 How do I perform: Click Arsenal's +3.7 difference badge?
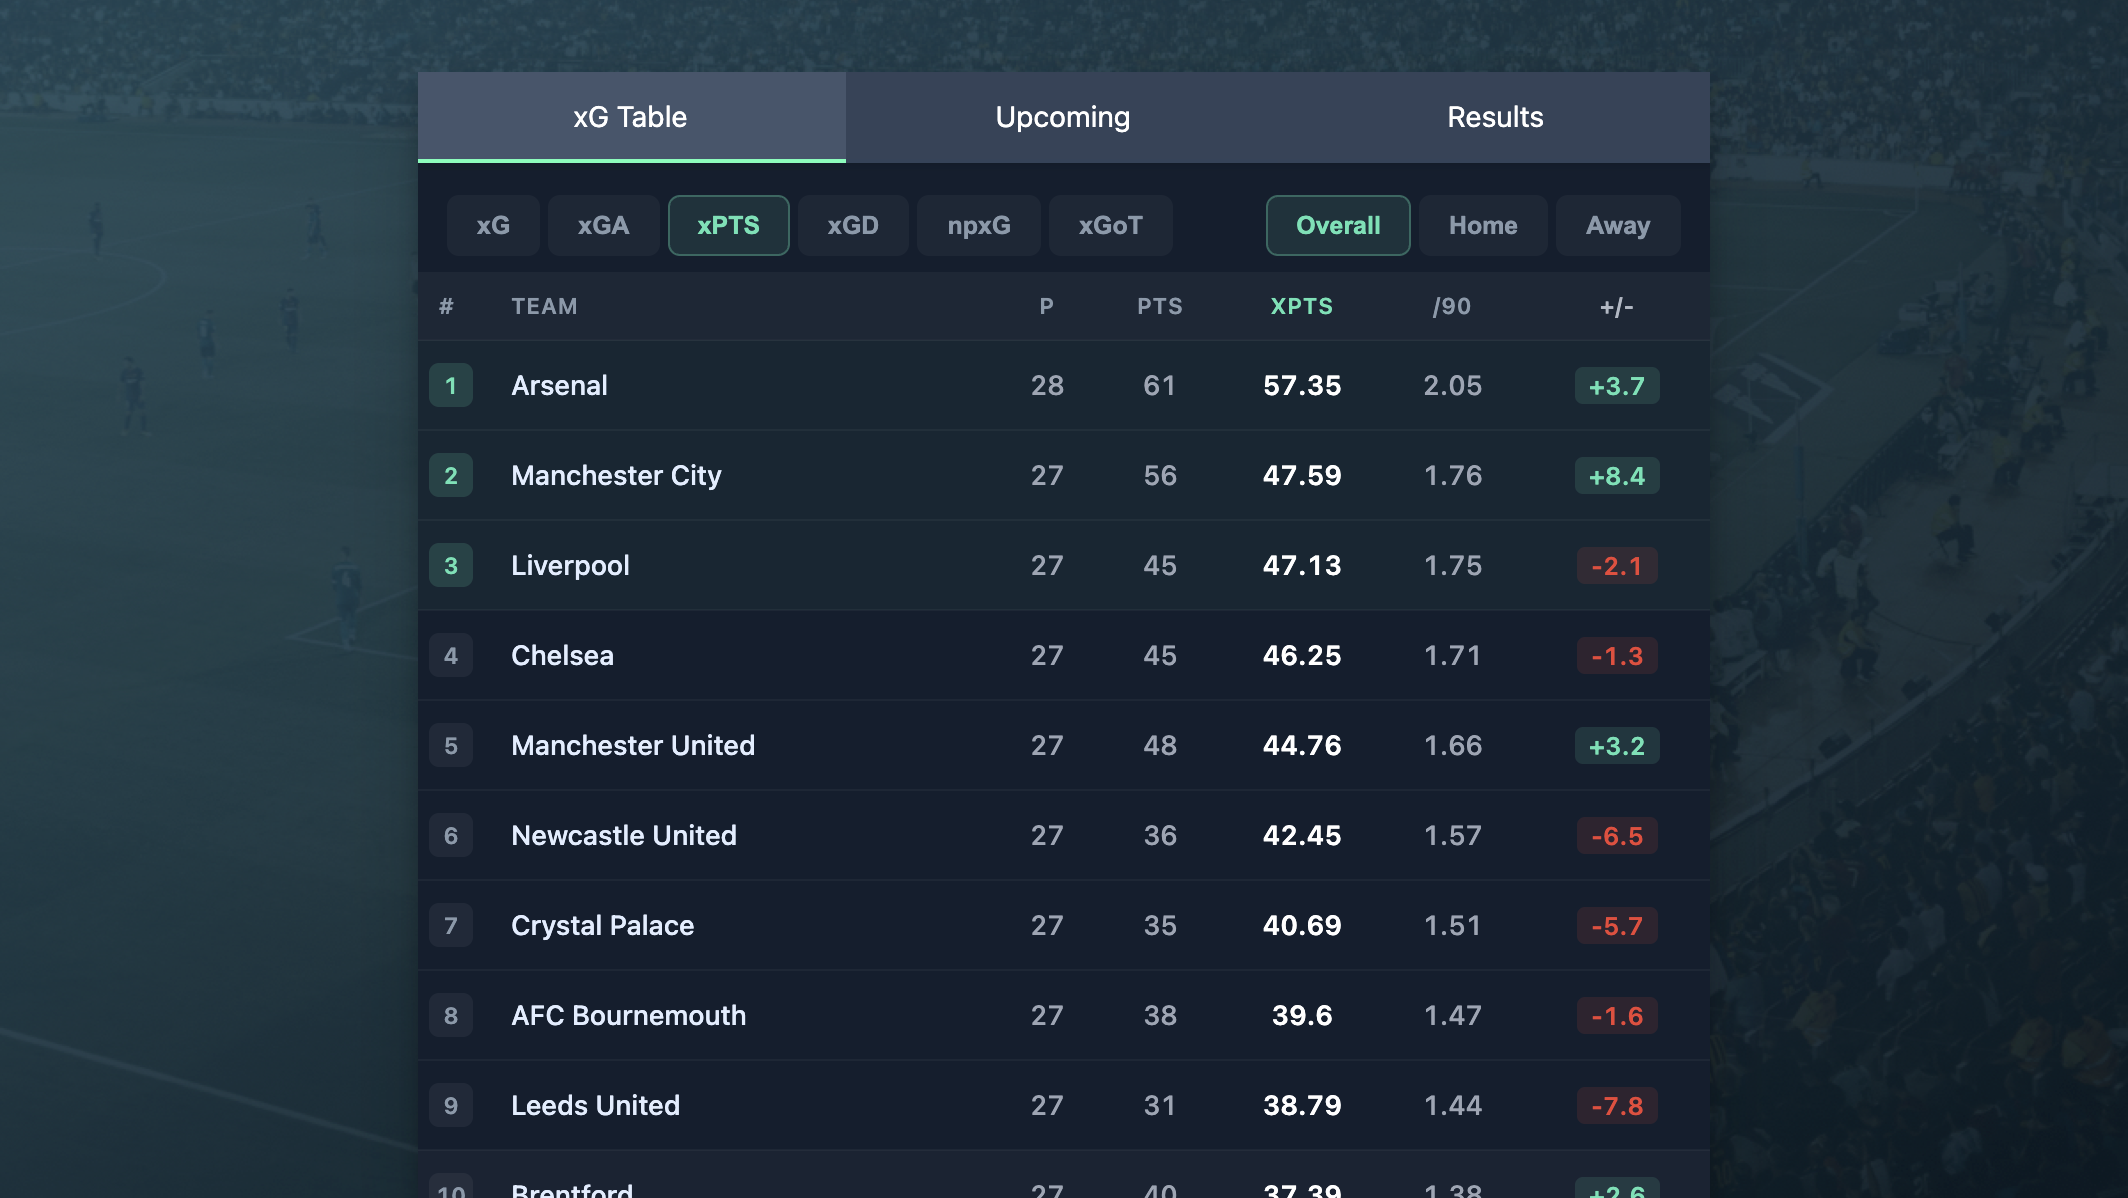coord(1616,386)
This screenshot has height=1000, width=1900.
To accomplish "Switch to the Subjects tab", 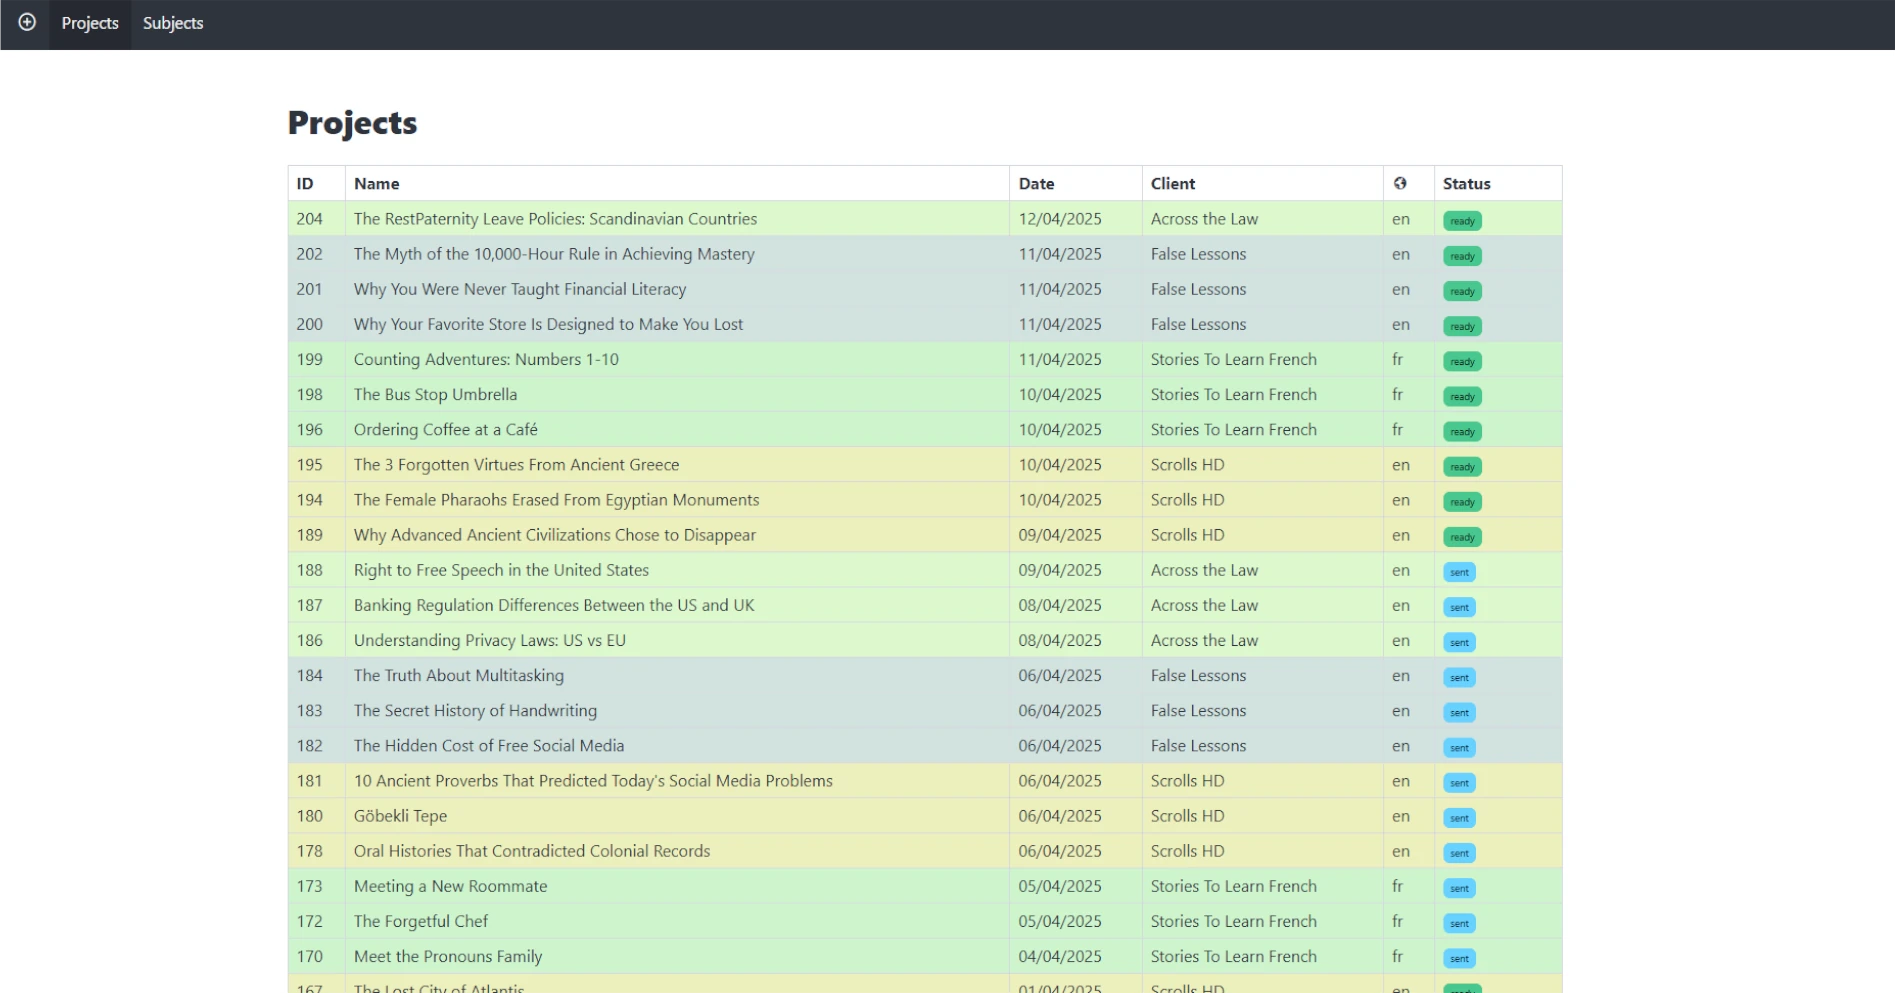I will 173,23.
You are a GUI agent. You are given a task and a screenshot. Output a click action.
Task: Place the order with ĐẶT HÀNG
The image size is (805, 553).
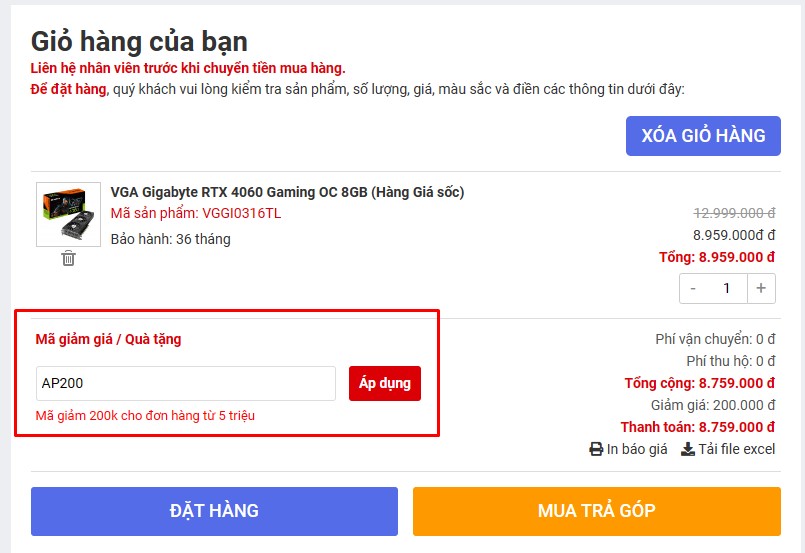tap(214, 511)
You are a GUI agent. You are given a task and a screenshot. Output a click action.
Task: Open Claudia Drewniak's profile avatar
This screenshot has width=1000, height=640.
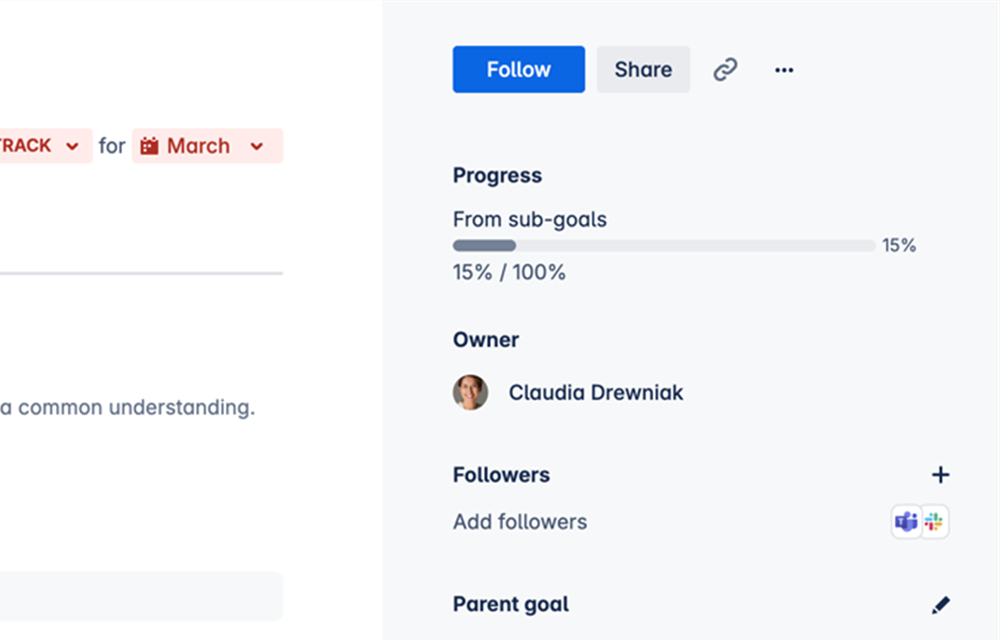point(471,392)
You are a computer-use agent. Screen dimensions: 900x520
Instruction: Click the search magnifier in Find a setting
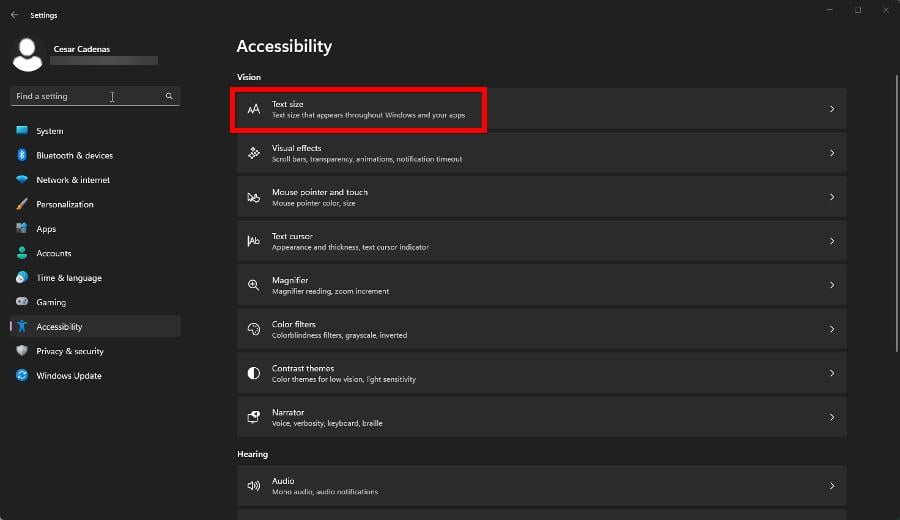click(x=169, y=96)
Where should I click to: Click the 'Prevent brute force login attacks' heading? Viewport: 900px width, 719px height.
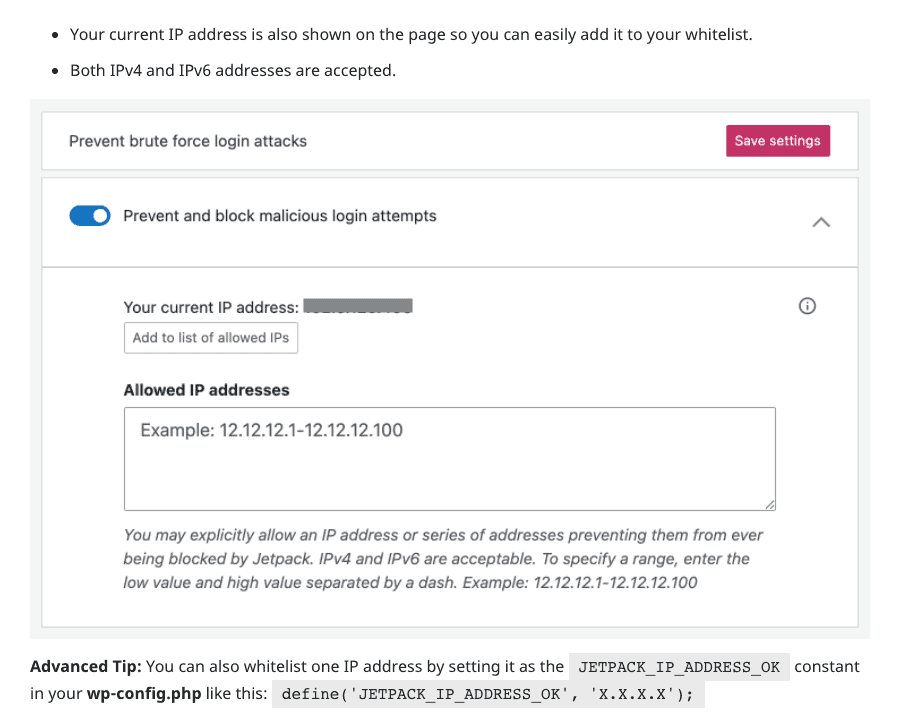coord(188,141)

+ + +

→ **Problema a resolver**
Edite o trecho que vai da linha que contém "Where should I" até o fim dos registros, reescrevendo essas linhas com "heading" substituído por "title" e todo o resto sem alteração. Deixe as imagens fora da resposta.

→ **Resposta escrita**
Where should I click to: Click the 'Prevent brute force login attacks' title? Viewport: 900px width, 719px height.
coord(188,141)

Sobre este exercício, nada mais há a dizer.